We are going to review here such mathematical method as the Fourier Transform. It decomposes a signal into its frequency components.

The Discrete Fourier Transform (DFT) is computed as:

F(k)=n=0N1f(n)e2πikn/NF(k) = \sum_{n=0}^{N-1} f(n) e^{-2\pi i kn / N}

where

  • NN is the total number of samples,
  • f(n)f(n) is the nn-th sample, and
  • kk is the frequency bin index.

The magnitude spectrum of the Fourier Transform can help us to extract invariants because the translation of a signal in the spatial domain only affects the phase of its Fourier Transform, not the magnitude. Thus, if two signals are identical except for a translation, their magnitude spectra will be the same.

Let's work through an example to illustrate how this works. It will be a 2D example where we apply the DFT on an 8x8 matrix of integers in the [0,10][0, 10] interval. Let's consider horizontal lines: one line at the top of 8x8 matrix and horizontal line at the bottom of that matrix, what magnitude spectrums are they going to have?

import numpy as np
import matplotlib.pyplot as plt

# Random
#np.random.seed(42)  # For reproducibility
#signal_2d = np.random.randint(0, 11, size=(8, 8))

# Create two 8x8 matrices: one with a horizontal line at the top, 
# and one with a line at the bottom
line_top = np.zeros((8, 8), dtype=int)
line_bottom = np.zeros((8, 8), dtype=int)

# Horizontal line at the top (first row filled with 1s)
line_top[0, :] = 1

# Horizontal line at the bottom (last row filled with 1s)
line_bottom[1, :] = 1

# Compute the 2D Fourier Transform for both matrices
dft_top = np.fft.fft2(line_top)
dft_bottom = np.fft.fft2(line_bottom)

# Shift the zero frequency component to the center
dft_top_shifted = np.fft.fftshift(dft_top)
dft_bottom_shifted = np.fft.fftshift(dft_bottom)

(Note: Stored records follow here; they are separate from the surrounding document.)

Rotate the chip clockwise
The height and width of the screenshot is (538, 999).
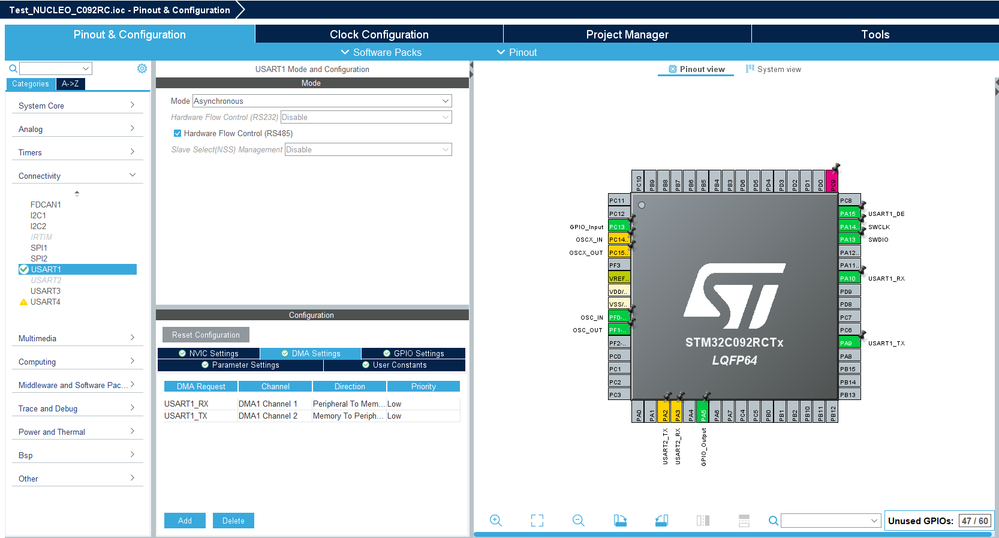click(620, 520)
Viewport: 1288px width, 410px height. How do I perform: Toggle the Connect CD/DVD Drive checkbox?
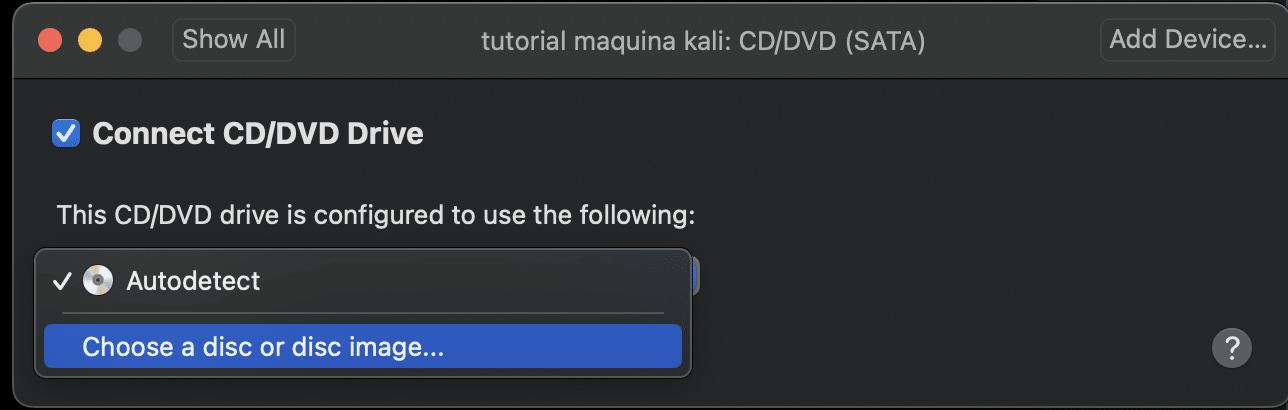tap(66, 133)
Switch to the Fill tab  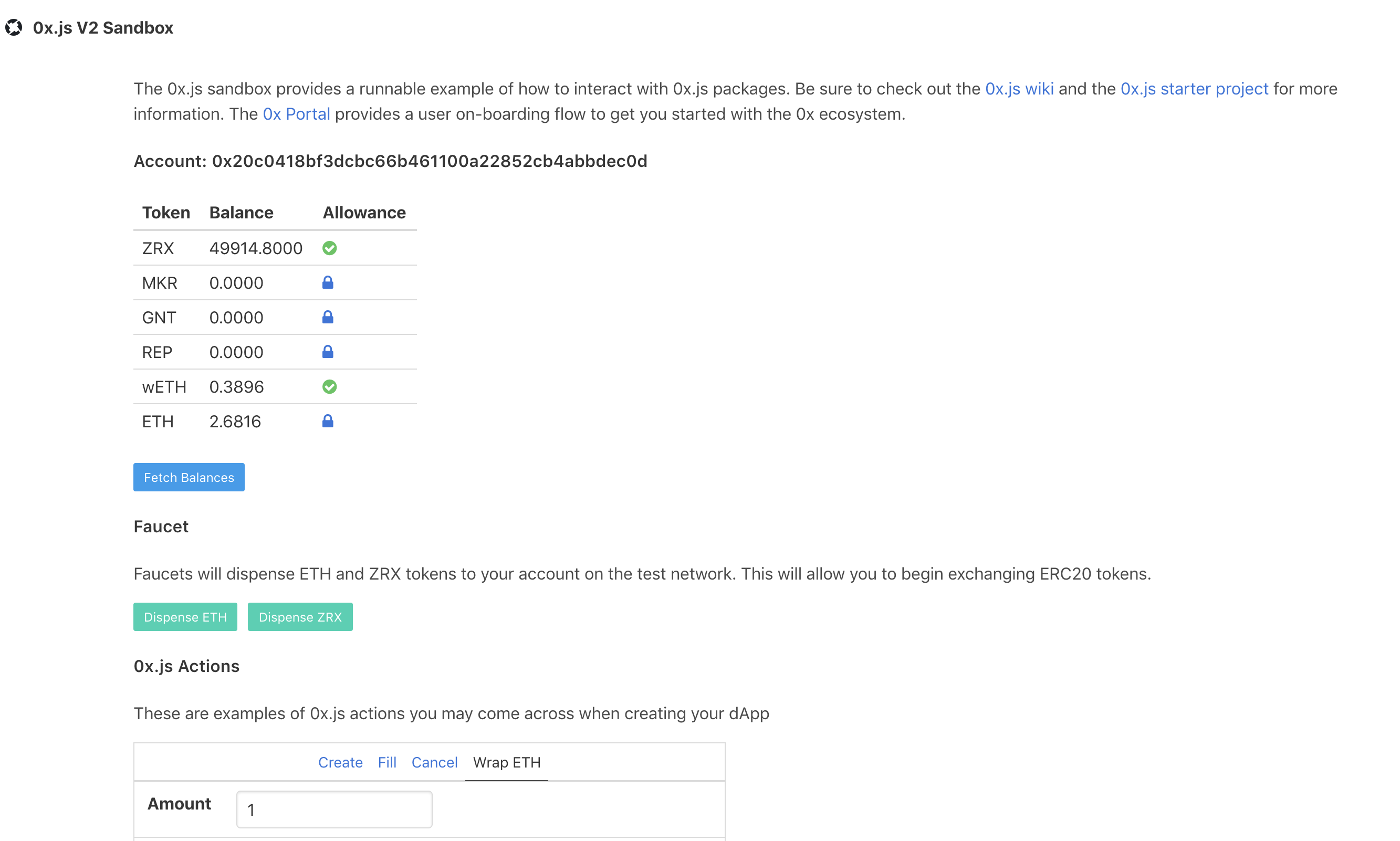(x=387, y=762)
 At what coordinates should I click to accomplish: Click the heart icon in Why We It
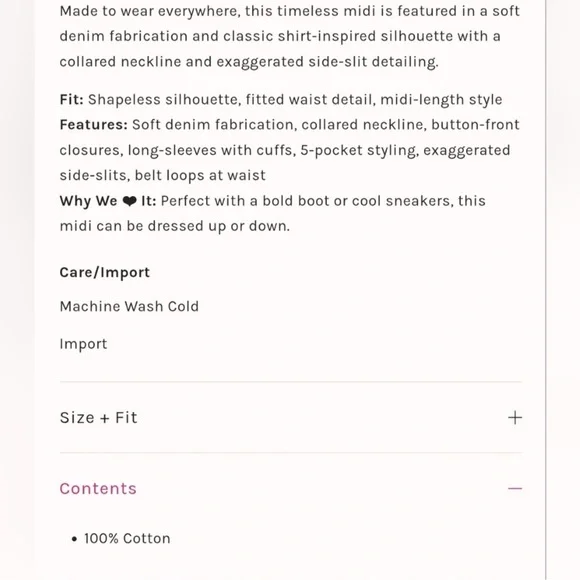coord(129,201)
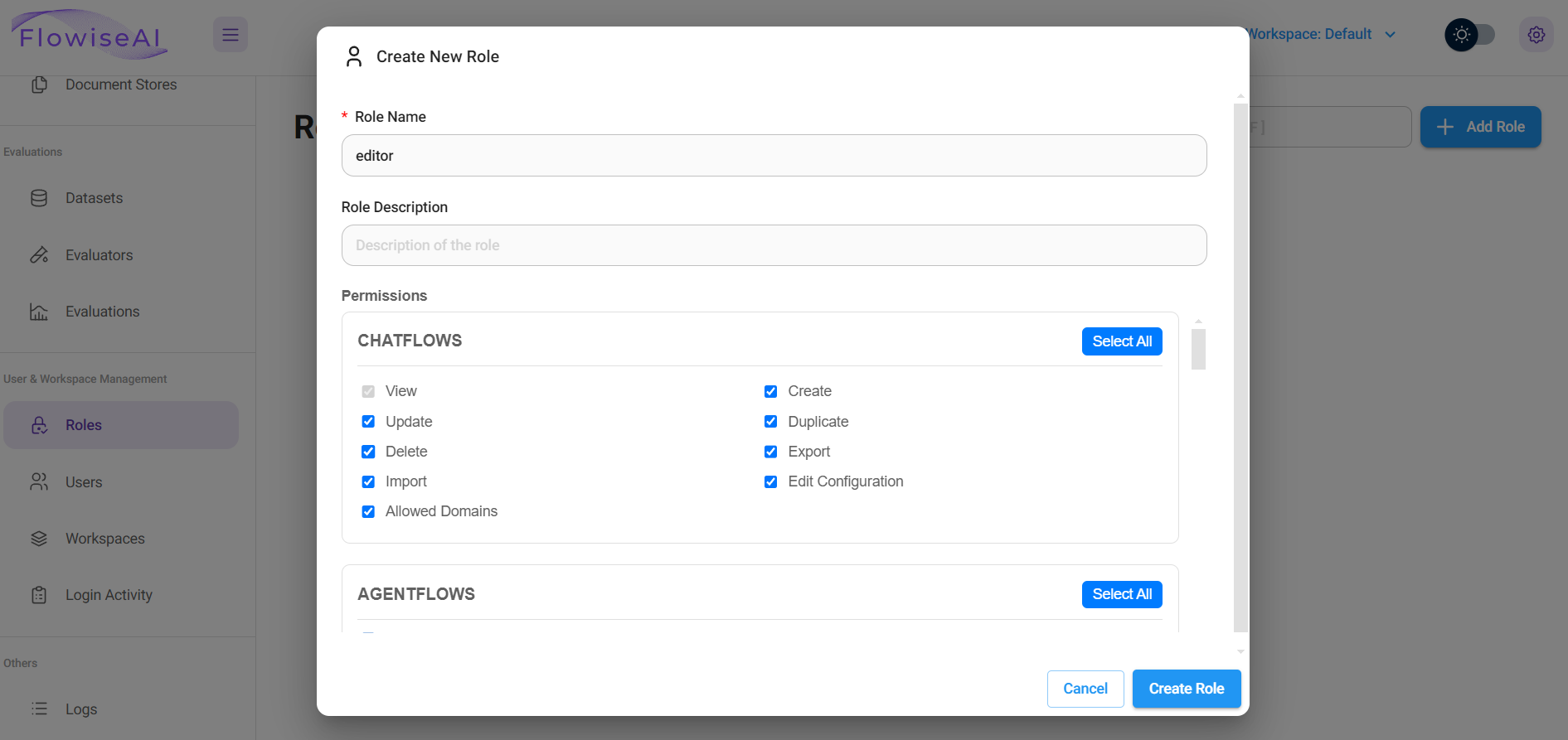
Task: Disable the Allowed Domains permission
Action: 368,511
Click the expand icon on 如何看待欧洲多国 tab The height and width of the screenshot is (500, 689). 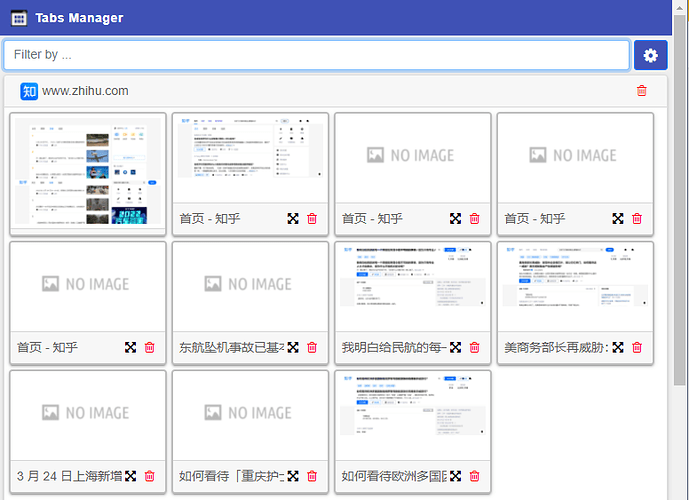455,476
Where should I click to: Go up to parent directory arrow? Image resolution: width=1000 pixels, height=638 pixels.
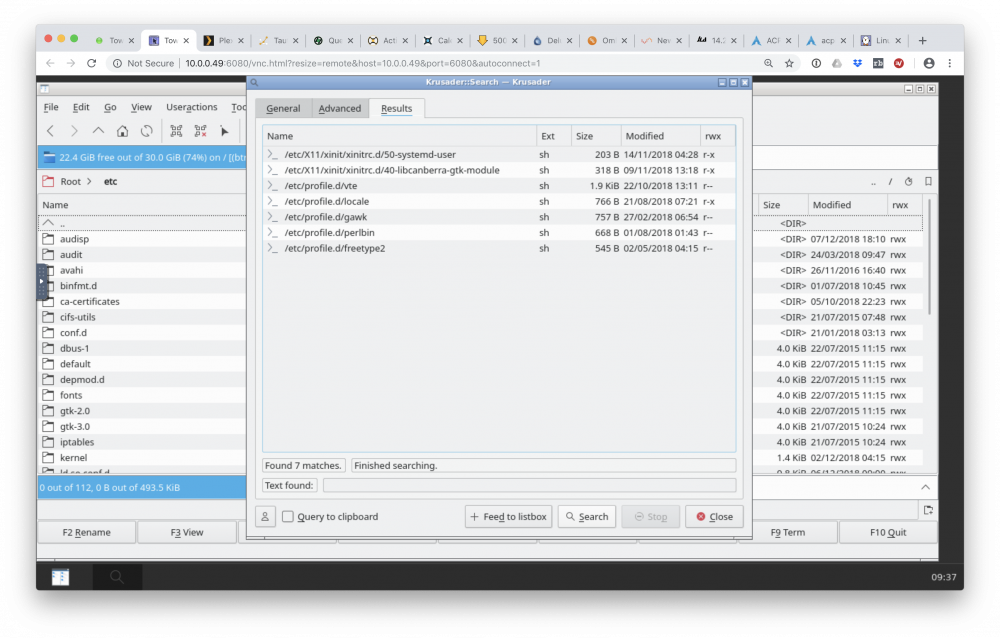pos(98,130)
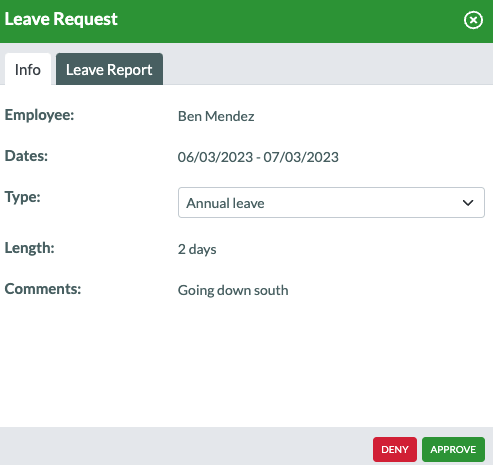Viewport: 493px width, 466px height.
Task: Close the Leave Request dialog
Action: pos(473,20)
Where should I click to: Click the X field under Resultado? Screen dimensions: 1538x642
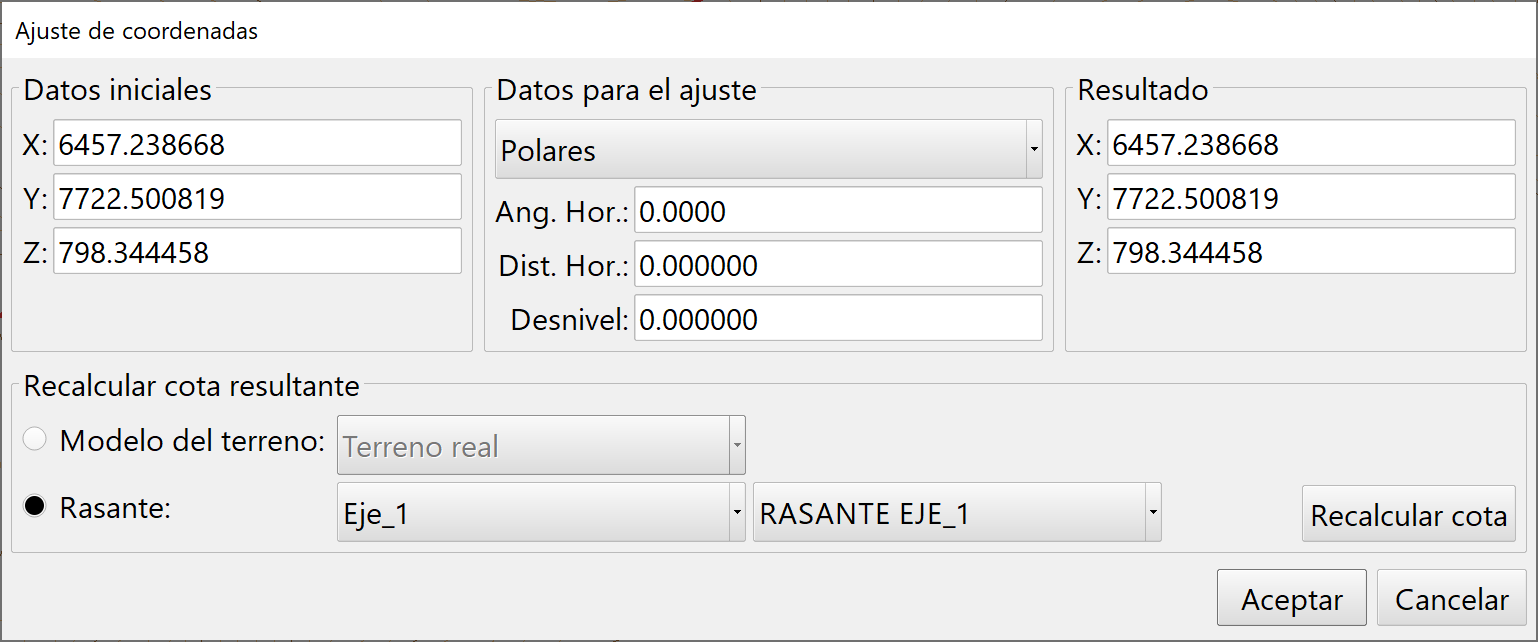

# Calculate the magnitude spectrum for both
magnitude_spectrum_top = np.abs(dft_top_shifted)
magnitude_spectrum_bottom = np.abs(dft_bottom_shifted)

# Plot both signals and their magnitude spectrums
fig, axs = plt.subplots(2, 2, figsize=(10, 10))

# Original signals
axs[0, 0].imshow(line_top)
axs[0, 0].set_title('Line at Top (Original)')
axs[0, 0].set_xticks([])
axs[0, 0].set_yticks([])

axs[1, 0].imshow(line_bottom)
axs[1, 0].set_title('Line at Bottom (Original)')
axs[1, 0].set_xticks([])
axs[1, 0].set_yticks([])

# Magnitude spectrums
axs[0, 1].imshow(np.log(1 + magnitude_spectrum_top))
axs[0, 1].set_title('Magnitude Spectrum (Top Line)')
axs[0, 1].set_xticks([])
axs[0, 1].set_yticks([])

axs[1, 1].imshow(np.log(1 + magnitude_spectrum_bottom))
axs[1, 1].set_title('Magnitude Spectrum (Bottom Line)')
axs[1, 1].set_xticks([])
axs[1, 1].set_yticks([])

plt.show()

print(magnitude_spectrum_top, magnitude_spectrum_bottom)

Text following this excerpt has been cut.